▸ **Task to carry out**
Reproduce exactly the lines below from the one containing "How do I perform: Click remote" through the one containing "Click Arkansas's New Deaths value 3", including both, and nothing else.

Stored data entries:

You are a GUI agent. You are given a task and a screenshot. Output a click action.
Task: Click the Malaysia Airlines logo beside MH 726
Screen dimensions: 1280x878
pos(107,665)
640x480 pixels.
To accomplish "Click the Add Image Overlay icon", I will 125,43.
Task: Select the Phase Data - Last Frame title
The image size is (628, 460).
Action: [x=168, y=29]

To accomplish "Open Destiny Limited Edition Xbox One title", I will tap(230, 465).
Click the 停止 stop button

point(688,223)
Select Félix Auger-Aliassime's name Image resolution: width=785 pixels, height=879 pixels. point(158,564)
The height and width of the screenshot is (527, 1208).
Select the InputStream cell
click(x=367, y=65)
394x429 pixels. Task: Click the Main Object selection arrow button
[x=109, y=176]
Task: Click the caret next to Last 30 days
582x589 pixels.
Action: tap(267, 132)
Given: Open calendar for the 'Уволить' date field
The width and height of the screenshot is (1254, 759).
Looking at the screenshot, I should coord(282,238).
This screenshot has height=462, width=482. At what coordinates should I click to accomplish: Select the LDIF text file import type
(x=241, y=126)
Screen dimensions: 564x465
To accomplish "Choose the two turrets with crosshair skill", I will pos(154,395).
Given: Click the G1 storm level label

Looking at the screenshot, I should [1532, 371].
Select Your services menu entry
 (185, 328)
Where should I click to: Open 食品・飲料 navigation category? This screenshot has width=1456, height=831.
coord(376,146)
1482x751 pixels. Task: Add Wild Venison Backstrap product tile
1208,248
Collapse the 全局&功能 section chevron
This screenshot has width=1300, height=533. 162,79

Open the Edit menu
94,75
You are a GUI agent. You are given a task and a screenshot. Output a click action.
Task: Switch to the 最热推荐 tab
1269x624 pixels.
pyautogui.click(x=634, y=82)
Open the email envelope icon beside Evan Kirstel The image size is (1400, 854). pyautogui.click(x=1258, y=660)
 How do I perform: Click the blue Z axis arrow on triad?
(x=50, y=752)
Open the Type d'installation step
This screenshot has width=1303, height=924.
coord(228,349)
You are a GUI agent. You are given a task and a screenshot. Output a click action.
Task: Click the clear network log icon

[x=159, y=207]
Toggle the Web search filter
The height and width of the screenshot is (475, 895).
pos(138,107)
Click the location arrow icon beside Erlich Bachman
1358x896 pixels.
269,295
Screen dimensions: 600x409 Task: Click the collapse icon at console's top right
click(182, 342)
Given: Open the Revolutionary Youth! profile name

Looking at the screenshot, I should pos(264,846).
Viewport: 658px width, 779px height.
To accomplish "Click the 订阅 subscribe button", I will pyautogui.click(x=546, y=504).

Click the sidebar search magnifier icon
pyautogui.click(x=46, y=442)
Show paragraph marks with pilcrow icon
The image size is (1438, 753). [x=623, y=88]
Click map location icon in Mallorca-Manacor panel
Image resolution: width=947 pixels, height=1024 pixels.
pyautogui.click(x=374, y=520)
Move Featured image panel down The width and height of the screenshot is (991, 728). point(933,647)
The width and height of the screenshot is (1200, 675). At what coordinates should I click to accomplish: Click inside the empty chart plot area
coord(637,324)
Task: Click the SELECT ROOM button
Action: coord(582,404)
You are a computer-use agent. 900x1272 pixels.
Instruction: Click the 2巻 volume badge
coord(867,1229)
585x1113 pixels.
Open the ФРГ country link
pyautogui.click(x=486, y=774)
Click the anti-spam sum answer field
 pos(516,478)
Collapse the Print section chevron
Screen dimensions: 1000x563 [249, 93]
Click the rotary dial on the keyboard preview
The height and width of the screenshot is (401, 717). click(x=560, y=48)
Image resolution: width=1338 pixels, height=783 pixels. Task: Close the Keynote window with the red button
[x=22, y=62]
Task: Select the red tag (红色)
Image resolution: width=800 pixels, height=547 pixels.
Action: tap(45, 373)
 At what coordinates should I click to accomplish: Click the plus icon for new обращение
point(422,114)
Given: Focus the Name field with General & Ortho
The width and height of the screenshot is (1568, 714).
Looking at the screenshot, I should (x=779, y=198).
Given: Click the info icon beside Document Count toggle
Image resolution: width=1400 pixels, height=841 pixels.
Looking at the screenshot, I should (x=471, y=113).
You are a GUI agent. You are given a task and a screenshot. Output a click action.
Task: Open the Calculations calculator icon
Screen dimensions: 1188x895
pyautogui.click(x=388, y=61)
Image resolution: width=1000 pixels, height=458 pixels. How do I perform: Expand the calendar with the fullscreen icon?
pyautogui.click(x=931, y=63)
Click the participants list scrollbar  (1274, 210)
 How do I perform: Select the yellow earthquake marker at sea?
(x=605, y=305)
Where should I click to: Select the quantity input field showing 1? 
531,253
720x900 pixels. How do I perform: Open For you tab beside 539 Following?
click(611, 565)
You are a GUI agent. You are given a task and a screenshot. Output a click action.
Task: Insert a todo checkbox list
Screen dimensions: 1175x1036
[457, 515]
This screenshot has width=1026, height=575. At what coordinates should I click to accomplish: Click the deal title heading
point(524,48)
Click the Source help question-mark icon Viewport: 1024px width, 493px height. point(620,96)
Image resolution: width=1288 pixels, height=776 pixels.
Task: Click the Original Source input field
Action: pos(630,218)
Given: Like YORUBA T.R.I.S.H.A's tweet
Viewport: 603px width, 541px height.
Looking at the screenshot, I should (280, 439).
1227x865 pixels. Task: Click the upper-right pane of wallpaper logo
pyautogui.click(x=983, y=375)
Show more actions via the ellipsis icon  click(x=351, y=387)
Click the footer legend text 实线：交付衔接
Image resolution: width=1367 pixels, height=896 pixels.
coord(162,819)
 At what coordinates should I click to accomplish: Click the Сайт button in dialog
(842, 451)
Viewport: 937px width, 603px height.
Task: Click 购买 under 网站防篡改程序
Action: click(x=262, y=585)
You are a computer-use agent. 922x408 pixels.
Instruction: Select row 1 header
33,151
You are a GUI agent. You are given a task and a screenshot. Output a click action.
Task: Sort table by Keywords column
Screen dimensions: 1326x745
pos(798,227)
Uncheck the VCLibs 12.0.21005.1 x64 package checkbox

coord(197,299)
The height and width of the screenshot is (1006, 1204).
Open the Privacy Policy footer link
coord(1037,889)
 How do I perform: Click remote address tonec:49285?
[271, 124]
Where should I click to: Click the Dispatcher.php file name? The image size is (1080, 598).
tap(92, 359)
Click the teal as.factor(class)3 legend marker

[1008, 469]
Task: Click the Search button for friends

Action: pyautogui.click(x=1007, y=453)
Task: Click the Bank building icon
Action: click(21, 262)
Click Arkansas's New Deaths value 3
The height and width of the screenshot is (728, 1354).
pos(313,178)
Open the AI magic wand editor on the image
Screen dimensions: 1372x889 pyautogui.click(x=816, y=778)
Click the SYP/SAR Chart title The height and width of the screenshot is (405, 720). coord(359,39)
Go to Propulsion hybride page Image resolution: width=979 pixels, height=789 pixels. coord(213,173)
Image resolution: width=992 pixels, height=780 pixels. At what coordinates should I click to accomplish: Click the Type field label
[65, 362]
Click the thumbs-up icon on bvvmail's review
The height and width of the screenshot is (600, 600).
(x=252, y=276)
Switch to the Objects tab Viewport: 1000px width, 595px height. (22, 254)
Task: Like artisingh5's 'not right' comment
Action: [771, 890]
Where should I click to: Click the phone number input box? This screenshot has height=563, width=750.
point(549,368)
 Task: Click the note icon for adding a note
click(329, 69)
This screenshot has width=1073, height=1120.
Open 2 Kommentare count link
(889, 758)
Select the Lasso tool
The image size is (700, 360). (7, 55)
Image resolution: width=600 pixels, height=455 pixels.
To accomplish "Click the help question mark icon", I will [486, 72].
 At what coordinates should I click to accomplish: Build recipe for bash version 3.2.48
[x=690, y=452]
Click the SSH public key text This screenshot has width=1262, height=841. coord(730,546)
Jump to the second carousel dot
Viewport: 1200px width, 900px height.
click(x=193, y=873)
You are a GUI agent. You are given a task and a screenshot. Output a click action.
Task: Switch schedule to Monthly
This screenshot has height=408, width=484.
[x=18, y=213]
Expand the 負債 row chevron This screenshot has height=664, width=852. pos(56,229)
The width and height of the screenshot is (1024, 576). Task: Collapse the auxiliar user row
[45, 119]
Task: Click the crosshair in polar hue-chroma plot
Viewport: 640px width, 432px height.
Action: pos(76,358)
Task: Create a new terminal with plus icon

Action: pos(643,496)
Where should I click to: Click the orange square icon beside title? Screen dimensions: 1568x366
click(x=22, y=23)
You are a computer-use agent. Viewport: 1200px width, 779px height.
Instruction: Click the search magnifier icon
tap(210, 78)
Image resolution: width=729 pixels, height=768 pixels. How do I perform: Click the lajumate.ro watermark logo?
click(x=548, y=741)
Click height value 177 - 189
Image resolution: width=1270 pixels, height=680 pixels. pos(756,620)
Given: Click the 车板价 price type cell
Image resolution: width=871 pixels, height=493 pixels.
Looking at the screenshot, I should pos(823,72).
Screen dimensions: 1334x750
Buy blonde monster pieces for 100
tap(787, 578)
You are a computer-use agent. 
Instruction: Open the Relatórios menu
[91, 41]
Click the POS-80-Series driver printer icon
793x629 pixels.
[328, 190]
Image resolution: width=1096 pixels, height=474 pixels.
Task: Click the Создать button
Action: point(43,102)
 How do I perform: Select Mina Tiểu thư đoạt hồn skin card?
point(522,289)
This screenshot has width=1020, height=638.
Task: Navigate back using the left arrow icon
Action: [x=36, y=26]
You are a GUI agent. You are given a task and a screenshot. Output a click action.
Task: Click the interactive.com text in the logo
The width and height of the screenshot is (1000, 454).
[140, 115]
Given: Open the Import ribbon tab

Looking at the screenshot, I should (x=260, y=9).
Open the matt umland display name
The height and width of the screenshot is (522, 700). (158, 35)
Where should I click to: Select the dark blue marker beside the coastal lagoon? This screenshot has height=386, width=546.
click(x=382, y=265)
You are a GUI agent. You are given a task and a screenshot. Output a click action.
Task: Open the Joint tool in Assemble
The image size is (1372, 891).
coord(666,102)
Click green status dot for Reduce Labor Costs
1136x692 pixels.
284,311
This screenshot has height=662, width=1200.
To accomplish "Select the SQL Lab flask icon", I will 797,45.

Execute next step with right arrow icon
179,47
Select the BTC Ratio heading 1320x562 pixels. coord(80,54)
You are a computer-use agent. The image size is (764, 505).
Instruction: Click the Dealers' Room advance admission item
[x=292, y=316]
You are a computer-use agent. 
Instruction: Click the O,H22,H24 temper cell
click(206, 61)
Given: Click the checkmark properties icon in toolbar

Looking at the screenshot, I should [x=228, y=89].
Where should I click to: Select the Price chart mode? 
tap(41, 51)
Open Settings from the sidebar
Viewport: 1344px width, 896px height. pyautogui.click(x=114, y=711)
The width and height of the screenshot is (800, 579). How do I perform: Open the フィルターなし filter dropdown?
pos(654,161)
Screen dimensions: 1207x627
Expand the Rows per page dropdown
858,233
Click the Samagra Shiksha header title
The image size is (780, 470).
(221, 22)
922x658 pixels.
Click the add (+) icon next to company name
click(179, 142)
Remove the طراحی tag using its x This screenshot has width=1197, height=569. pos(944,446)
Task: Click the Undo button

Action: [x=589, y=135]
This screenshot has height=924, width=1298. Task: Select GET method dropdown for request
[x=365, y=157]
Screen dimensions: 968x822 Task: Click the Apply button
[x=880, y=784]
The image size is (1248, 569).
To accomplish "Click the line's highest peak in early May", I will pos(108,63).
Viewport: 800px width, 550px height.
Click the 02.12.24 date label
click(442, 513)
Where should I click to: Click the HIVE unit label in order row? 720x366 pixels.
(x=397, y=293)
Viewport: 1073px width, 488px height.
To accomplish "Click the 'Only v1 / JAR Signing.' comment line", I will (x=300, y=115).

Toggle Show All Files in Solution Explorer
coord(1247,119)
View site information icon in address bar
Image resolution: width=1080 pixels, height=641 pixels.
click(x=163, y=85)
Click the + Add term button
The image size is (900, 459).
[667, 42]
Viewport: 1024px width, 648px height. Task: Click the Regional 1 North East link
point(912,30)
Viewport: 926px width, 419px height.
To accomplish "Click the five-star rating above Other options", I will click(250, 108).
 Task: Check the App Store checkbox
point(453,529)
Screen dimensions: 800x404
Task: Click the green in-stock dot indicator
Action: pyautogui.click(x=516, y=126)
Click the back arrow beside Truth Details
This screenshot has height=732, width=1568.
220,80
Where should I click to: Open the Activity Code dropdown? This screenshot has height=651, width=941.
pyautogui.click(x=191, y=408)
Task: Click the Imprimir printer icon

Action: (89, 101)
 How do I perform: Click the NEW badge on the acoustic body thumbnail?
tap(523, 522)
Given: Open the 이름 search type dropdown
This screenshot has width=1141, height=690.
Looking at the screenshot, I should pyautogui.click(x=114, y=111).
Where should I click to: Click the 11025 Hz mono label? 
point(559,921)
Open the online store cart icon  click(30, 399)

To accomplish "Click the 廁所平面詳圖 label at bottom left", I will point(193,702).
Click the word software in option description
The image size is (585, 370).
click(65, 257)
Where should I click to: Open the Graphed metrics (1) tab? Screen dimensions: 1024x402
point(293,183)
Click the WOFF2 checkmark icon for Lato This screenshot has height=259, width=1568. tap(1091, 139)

▸ **Result below**
 How do I perform: Click remote address tonec:49285?
[271, 124]
Where should I click to: Click the Dispatcher.php file name? The image size is (1080, 598).
tap(92, 359)
Click the teal as.factor(class)3 legend marker

[1008, 469]
Task: Click the Search button for friends

Action: pyautogui.click(x=1007, y=453)
Task: Click the Bank building icon
Action: click(21, 262)
Click Arkansas's New Deaths value 3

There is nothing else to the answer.